A Christmas Eve Truce

A cross stands in a field in Saint Yves, Belgium, commemorating a site of something special. The plaque reads “1914 – The Khaki Chum’s Christmas Truce – 1999 – 85 years – Lest we forget.”

Withering machine gun and artillery fire shredded the battlefields of “The Great War to End All Wars.” Soldiers dug in for shelter and to survive. The era of static trench warfare had begun. The most famous was the Western Front which consisted of lines of trenches stretching from the Belgian Coast through northern France to Switzerland. Millions of German, French and British troops battled from those trenches.

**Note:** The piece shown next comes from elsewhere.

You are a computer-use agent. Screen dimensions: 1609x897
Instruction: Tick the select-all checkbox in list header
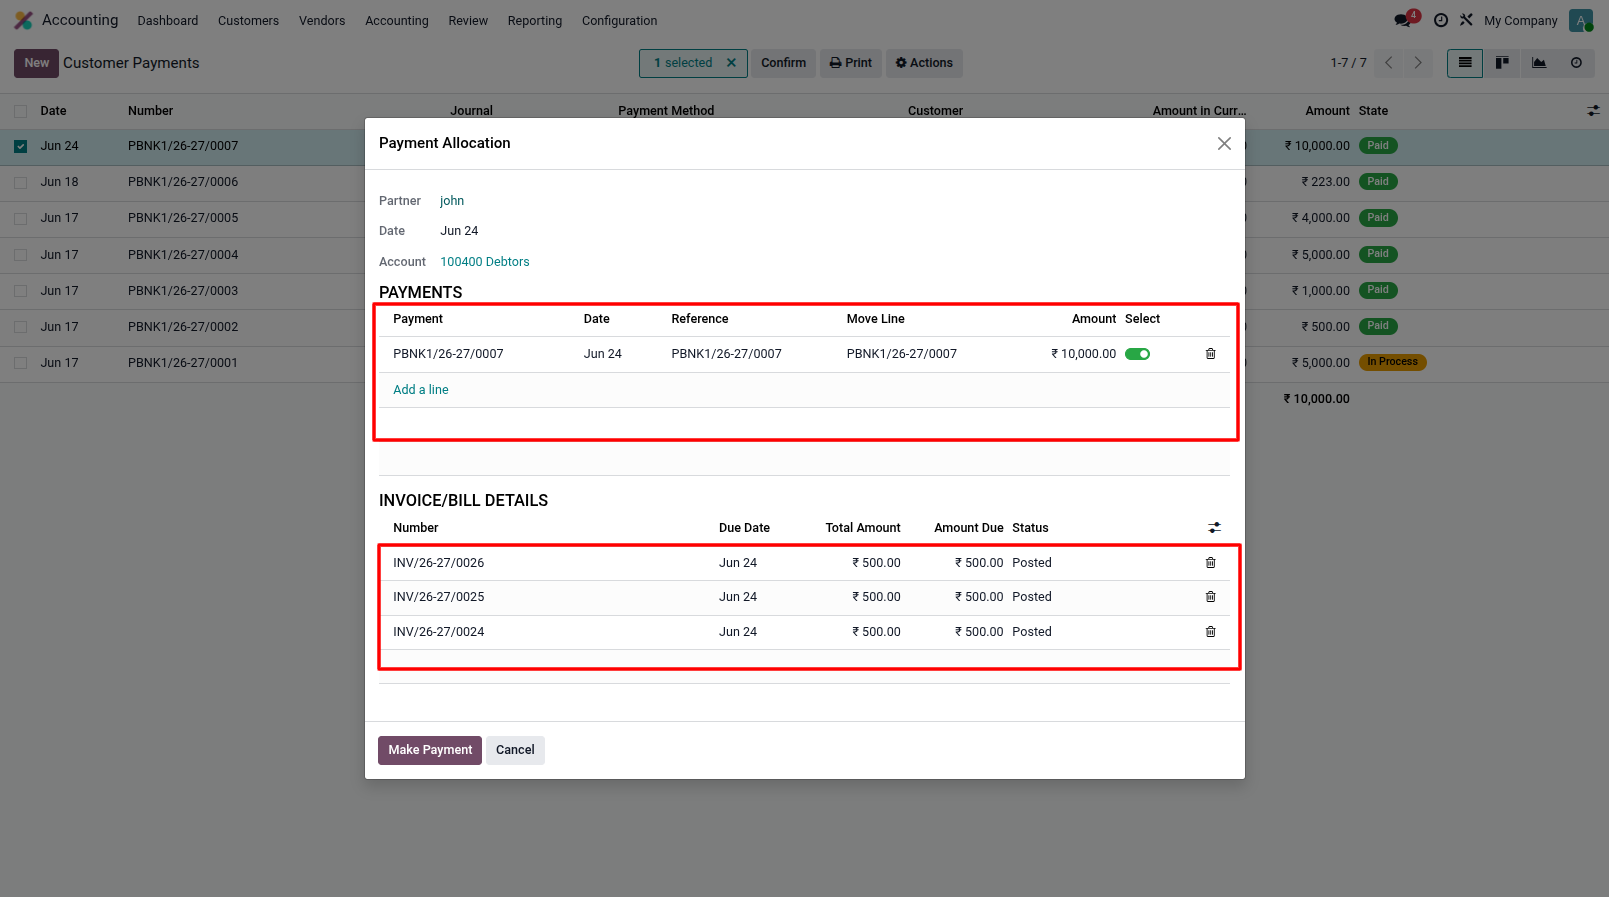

On Christmas Eve, British troops were surprised by sounds coming from the German trenches – “Stille nacht, heilige nacht.” One British troop recognized the melody and joined with “Silent night, holy night.” More soldiers started singing. Another Brit cautiously popped his head and saw German soldiers with hands waving. He waved back. No shots were fired. His buddy waved. And the two dropped their weapons climbed from their trenches, crossed no-man’s land, and met in the middle shaking hands with their enemies who hours before were locked in battle.  More soldiers followed suit. An informal truce fell upon a section of the Western Front. Upwards of 100,000 soldiers in khaki and grey were having fellowship on grounds of shredded tree stumps, barbed wire, and uniform remnants.  They shared cognac, tobacco, tinned meat, family photos, song and stories. Others took on a more somber duty of retrieving their fallen comrades from the field.

And for a moment, humanity and peace overwhelmed the brutality of war.

So as you gather this holiday season with family, friends and loved ones, may you have a special toast for peace, happiness and success. And here are some topics you might want to include in those “how are you doing” one-on-one conversations with your adult kids, grandkids and nieces and nephews before they hustle back to their busy lives.

Are you saving enough? – Money is a tool that provides security, freedom and choices. And people have at least three reasons to “stash cash:”

  • Emergency Reserves – “Rainy day” funds for possible job change, an unexpected bill, etc.
  • Planned Expenditures – Big ticket expenses such as vacations, remodeling, repairs, vehicle replacement, education, etc.
  • Retirement – Prudent savers fund after-tax and retirement accounts – plus real estate and business investments. Retirement accounts are convenient (forced savings) and have barriers to keep you away from the funds until retirement (taxes, penalties, etc.). Build after tax savings into your budget – you’ll be happier when a portion of your future retirement checks aren’t fully taxable.

And if saving has been challenging (e.g. job cutbacks or unexpected bills), increase your savings next year. An additional savings of $100 per month over 20 years means about $46,200 at 6% return; 30 years of savings grows to about $100,400.

Debt makes life more expensive – The Feds increased federal funds rate by 0.25% and are hinting of three rate hikes in 2017, and three more in 2018. And bond market interest rates are higher. Higher rates are a double-edged sword.  It benefits savers with higher yields. But they also affect the price of bonds, size of federal debt, and the cost of anything financed. It stresses the affordability of homes. And rising debt, and/or higher costs to service that debt reduces the amount you can spend (grow economy) or save (grow wealth). Meet with your lenders and “fix” adjustable rate debt (ARM mortgages, equity lines, credit cards, student loans, etc.) where possible.

Celebrate your accomplishments and check your course – Many businesses have updated their budgets and strategic plans for the New Year. And households benefit from running their finances like a business as well. Uncertainty will always persist (economic, political, markets, your longevity, etc.). However, the stakes are high best you get all stakeholders at the planning table (your spouse and advisors) to help you think things through.